» Text under study:
* * * *
[env-trinity] Another version of the King of California's Death

Byron Leydecker bwl3 at comcast.net
Wed Apr 8 11:02:26 PDT 2009


James G. Boswell II dies at 86; cotton magnate built family farm into
agribusiness giant

The Los Angeles Times - 4/7/09

By Jerry Hirsch

 

 
<http://www.latimes.com/news/obituaries/lat-me-boswell7_hme7jykf200904061630
39,0,7149086,email.photo> Email Picture

 

 

 

Boswell built the state's first giant agribusiness, and played an
influential role in shaping the state's water and land policies.

 

Heralded as 'The King of California,' Boswell at one point oversaw an empire
spanning 200,000 acres in the San Joaquin Valley, transforming the industry
and influencing pivotal state water policies.

 

James G. Boswell II, the intensely private businessman who transformed his
family's cotton holdings into California's first giant agribusiness and one
of the nation's great farming empires, has died. He was 86.

Boswell died of natural causes Friday at his home in Indian Wells, Calif.,
according to a statement from the family.
* * * *
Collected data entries
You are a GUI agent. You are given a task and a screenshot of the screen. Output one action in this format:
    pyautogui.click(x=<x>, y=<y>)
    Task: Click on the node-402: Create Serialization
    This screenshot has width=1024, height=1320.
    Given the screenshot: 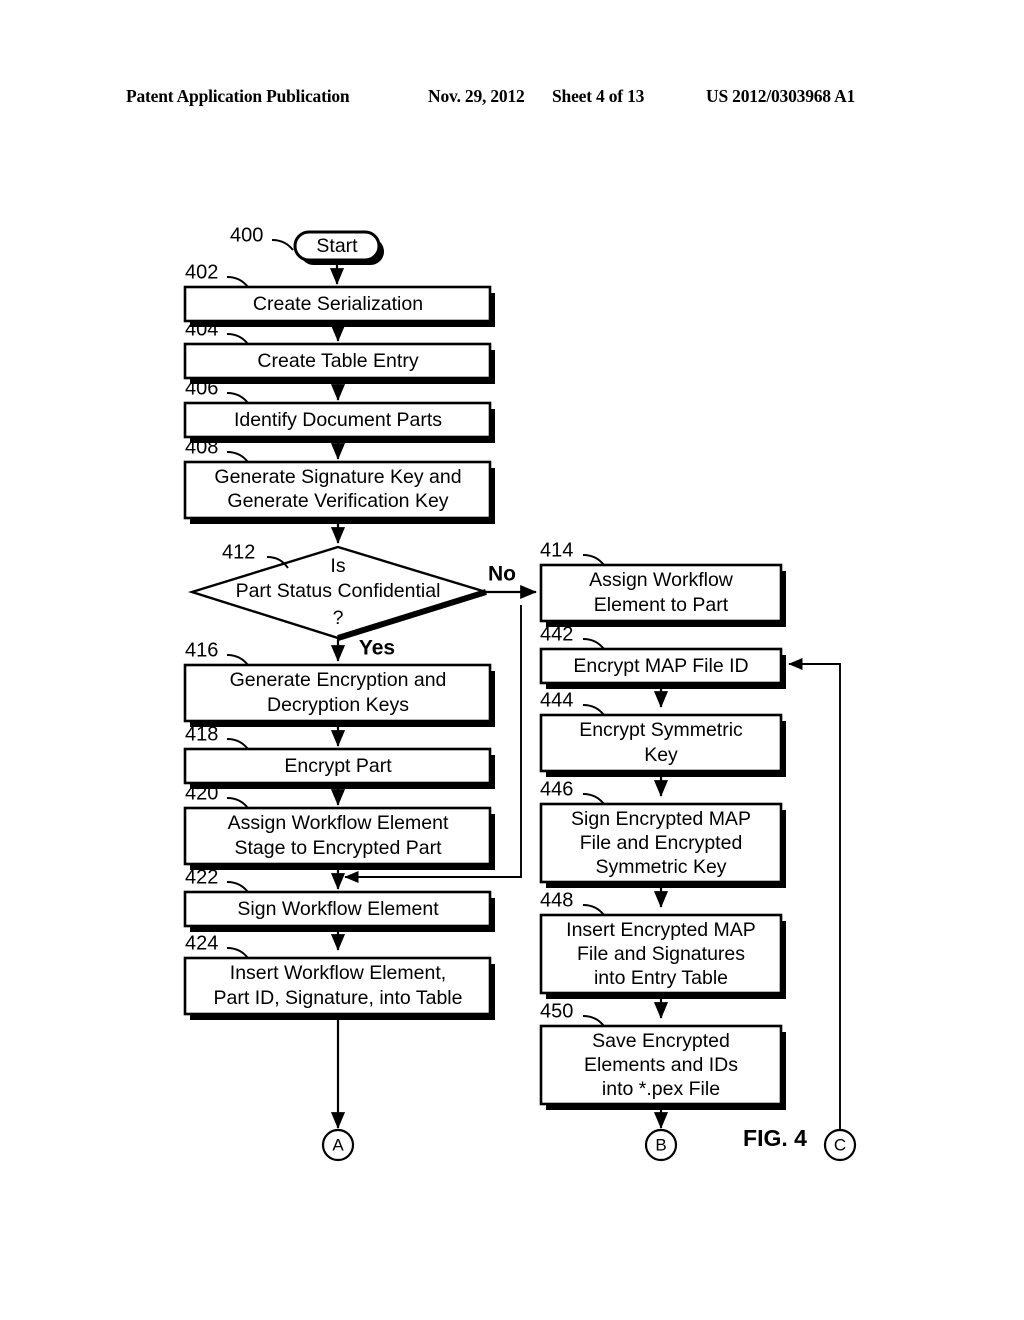 What is the action you would take?
    pyautogui.click(x=339, y=306)
    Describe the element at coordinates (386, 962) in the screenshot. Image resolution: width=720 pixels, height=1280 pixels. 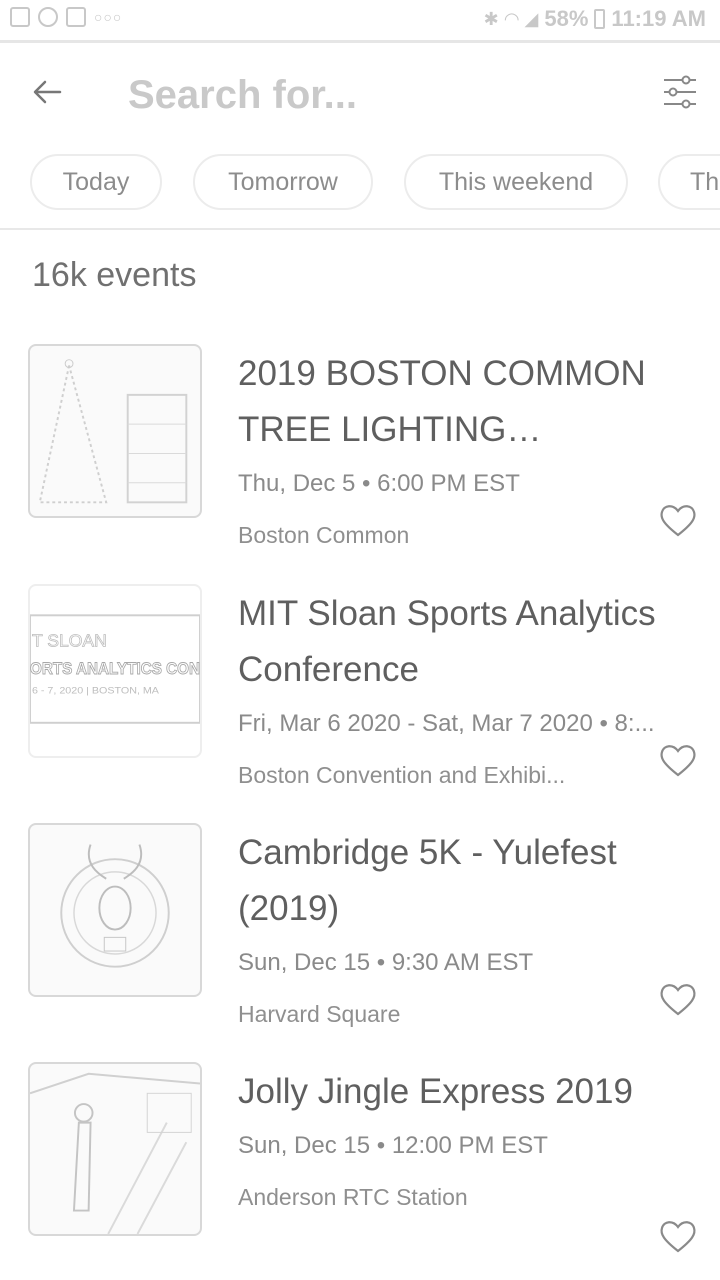
I see `event-datetime: Sun, Dec 15 • 9:30 AM EST` at that location.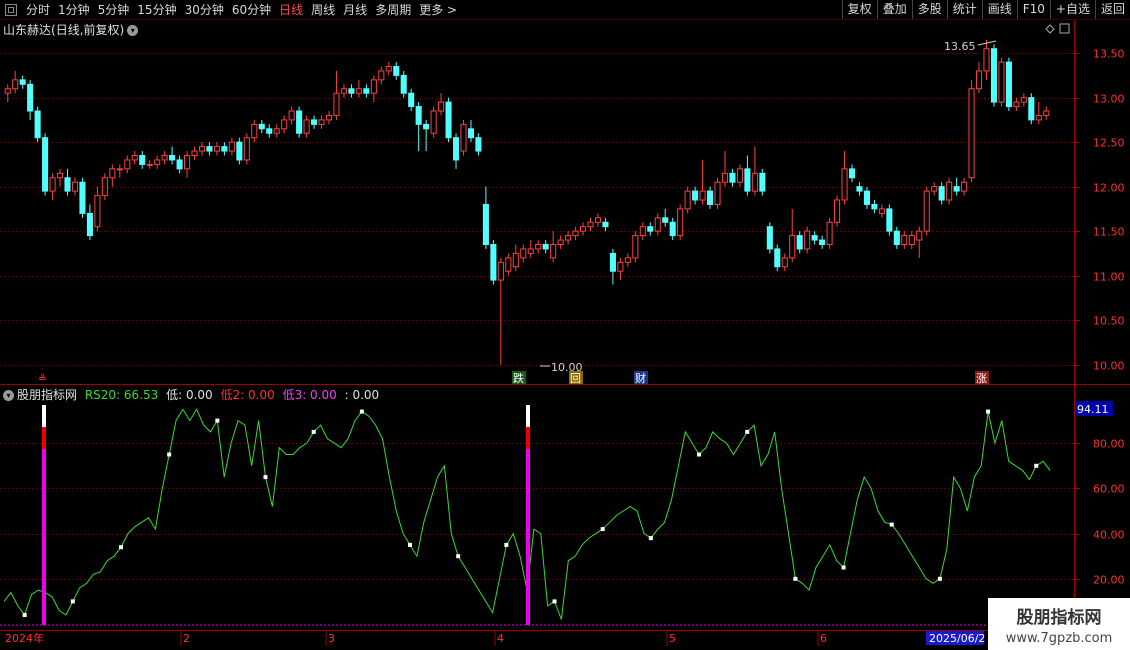  I want to click on event-marker-cai: 财, so click(640, 378).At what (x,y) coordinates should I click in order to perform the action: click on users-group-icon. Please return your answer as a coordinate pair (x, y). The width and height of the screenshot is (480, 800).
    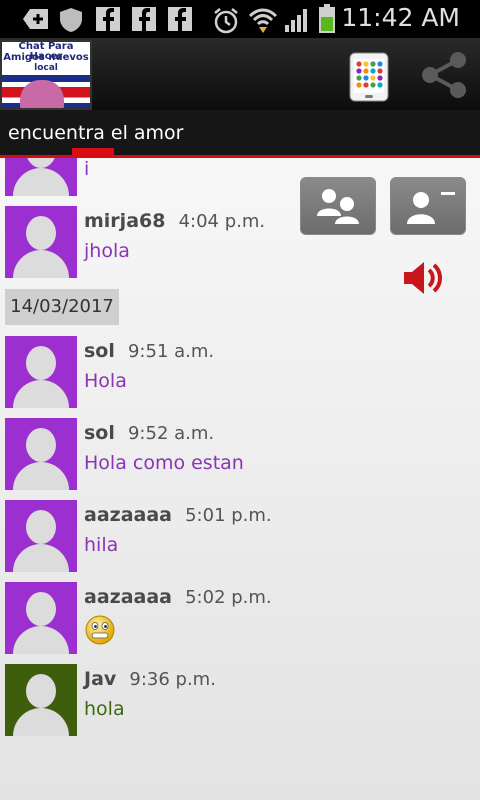
    Looking at the image, I should click on (338, 206).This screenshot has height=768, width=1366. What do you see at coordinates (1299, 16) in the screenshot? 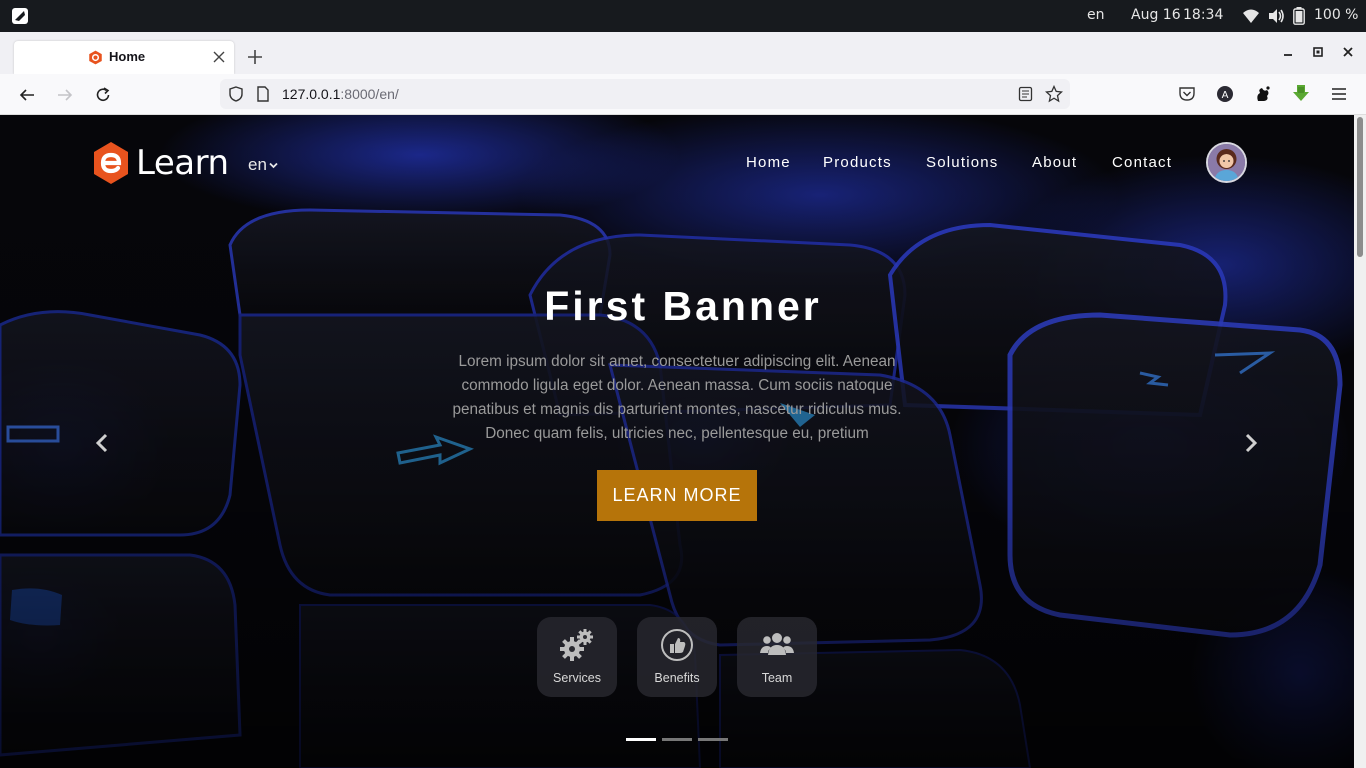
* * * *
» Tasks:
a: Answer these questions from the Boswell obituary:
(i) How many acres did Boswell's empire span at one point, and in which valley?
(ii) How old was Boswell when he died?
(iii) Where did he die?
b: Reproduce word for word the part of the Boswell obituary starting at "Boswell built the" and ending at "died. He was 86.".

» Solutions in order:
a:
(i) 200,000 acres, in the San Joaquin Valley
(ii) 86
(iii) At his home in Indian Wells, Calif.

b:
Boswell built the state's first giant agribusiness, and played an
influential role in shaping the state's water and land policies.

 

Heralded as 'The King of California,' Boswell at one point oversaw an empire
spanning 200,000 acres in the San Joaquin Valley, transforming the industry
and influencing pivotal state water policies.

 

James G. Boswell II, the intensely private businessman who transformed his
family's cotton holdings into California's first giant agribusiness and one
of the nation's great farming empires, has died. He was 86.